**RECORDS SUPPLIED**
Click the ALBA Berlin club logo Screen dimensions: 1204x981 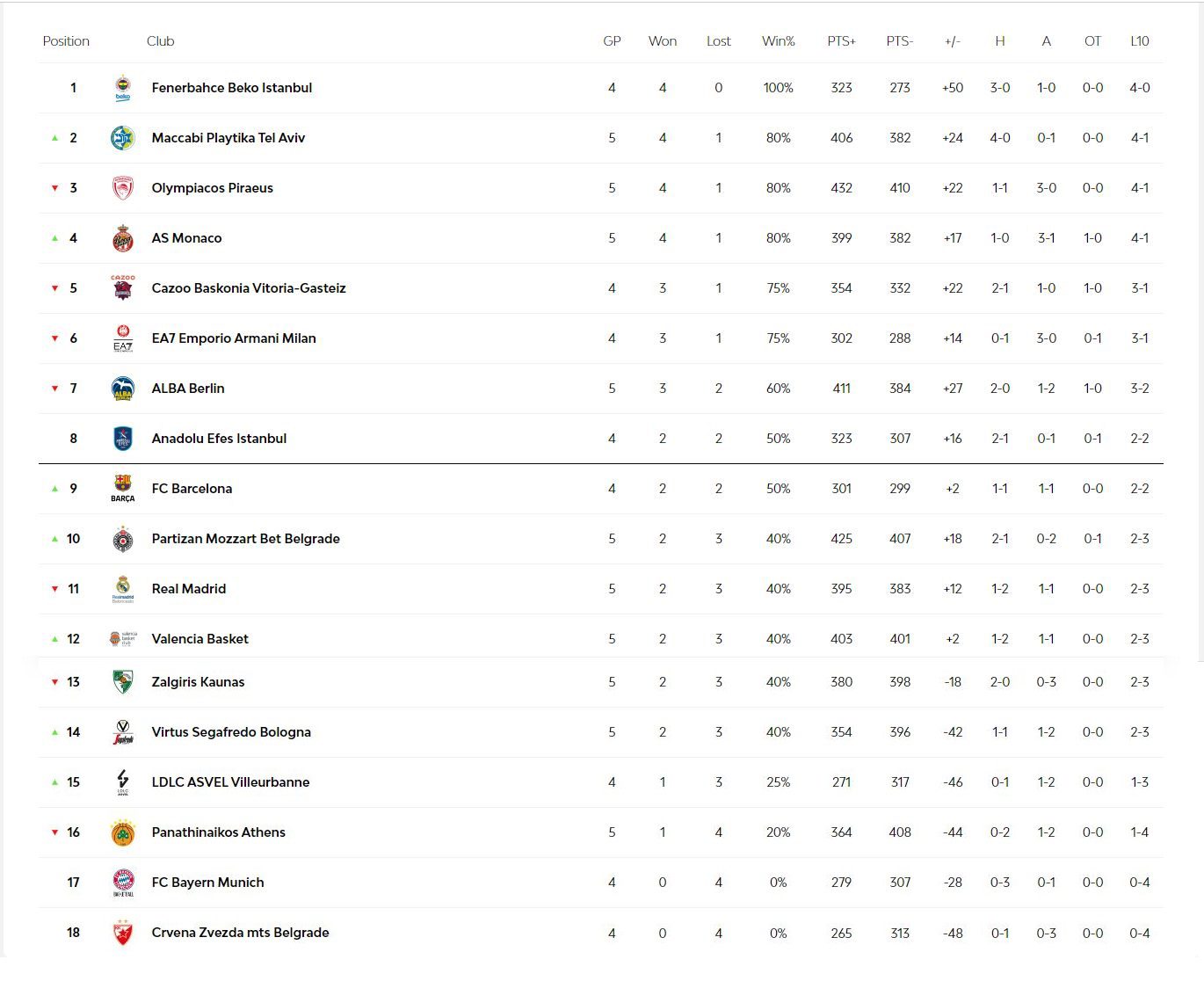pyautogui.click(x=123, y=389)
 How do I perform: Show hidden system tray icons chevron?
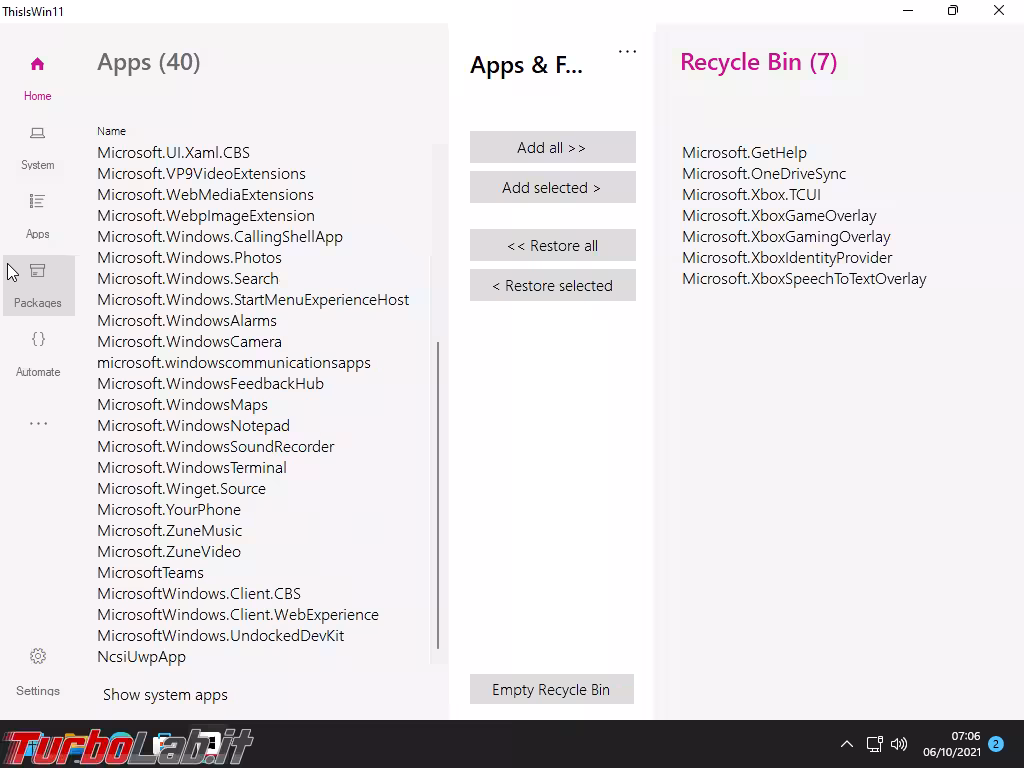coord(846,744)
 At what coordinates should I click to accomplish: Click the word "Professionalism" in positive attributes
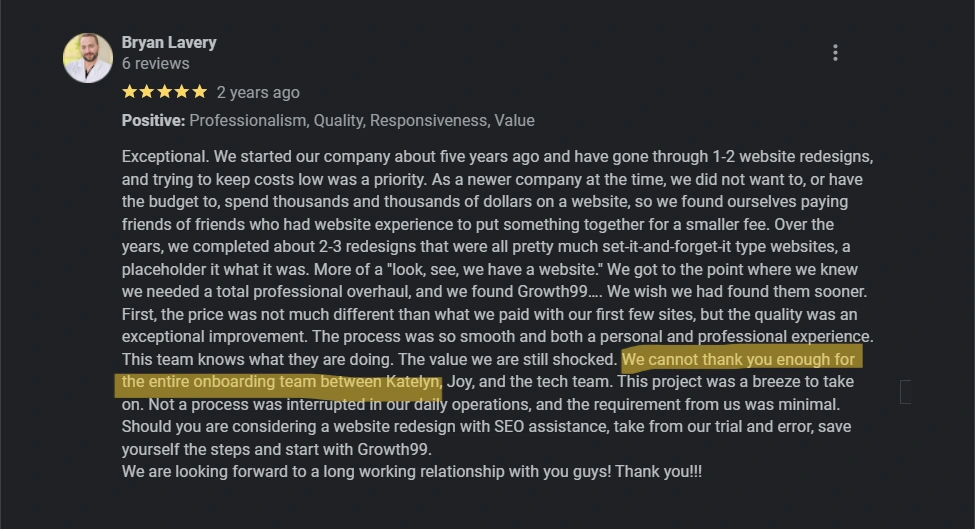pyautogui.click(x=247, y=121)
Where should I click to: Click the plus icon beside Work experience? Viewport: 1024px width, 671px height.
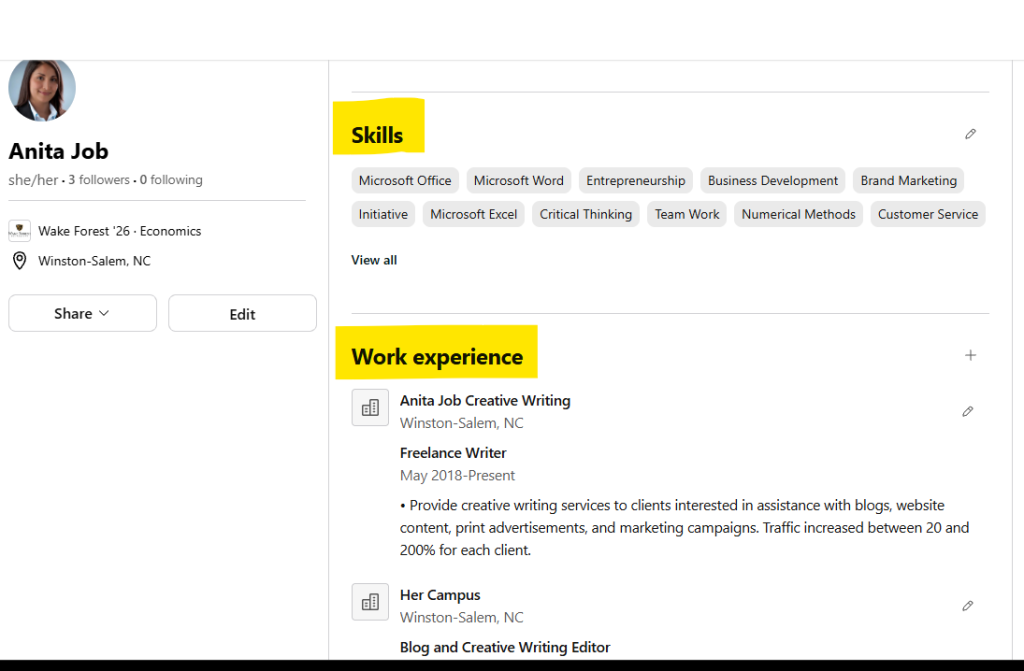click(x=970, y=355)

**WHAT IS BEING ASKED**
The range runs from the line containing "Where should I" through the end of the entries; print those lines exactly and leave the pictures out.

**THE ANSWER**
Where should I click to: Click the plus icon beside Work experience? Viewport: 1024px width, 671px height.
click(x=970, y=355)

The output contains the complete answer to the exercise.